Automatic Decision Making for Parameters in Kernel Method

Abstract

We propose to use the relationship between the parameter of kernel function and its decisional angle or distance metrics for selecting the optimal setting of the parameter of kernel functions in kernel method-based algorithms. Kernel method is established in the reproducing kernel Hilbert space, the angle and distance are two metrics in such space. We analyse and investigate the relationship between the parameter of kernel function and the metrics (distance or angle) in the reproducing kernel Hilbert space. We design a target function of optimization to model the relationship between these two variables, and found that (1) the landscape shapes of parameter and the metrics are the same in Gaussian kernel function because the norm of all the vectors are equal to one in reproducing kernel Hilbert space; (2) the landscape monotonicity of that are opposite in polynomial kernel function from that of Gaussian kernel.
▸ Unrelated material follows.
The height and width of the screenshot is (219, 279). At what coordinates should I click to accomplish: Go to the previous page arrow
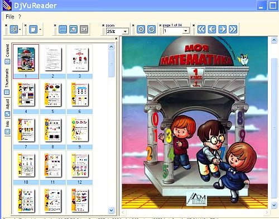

The monotonicity of designed target functions of optimization using Gaussian kernel and polynomial kernel is different as well. The distance metric and angle metric have different distribution characteristics for the decision of parameter setting in kernel function. It needs to balance these two metrics when selecting a proper parameter of the kernel function in kernel-based algorithms. We use evolutionary multi-objective optimization algorithms to obtain the Pareto solutions for optimal selection of the parameter in kernel functions. We found that evolutionary multi-objective optimization algorithms are useful tools to balance the distance metric and angle metric in the decision of parameter setting in kernel method-based algorithms.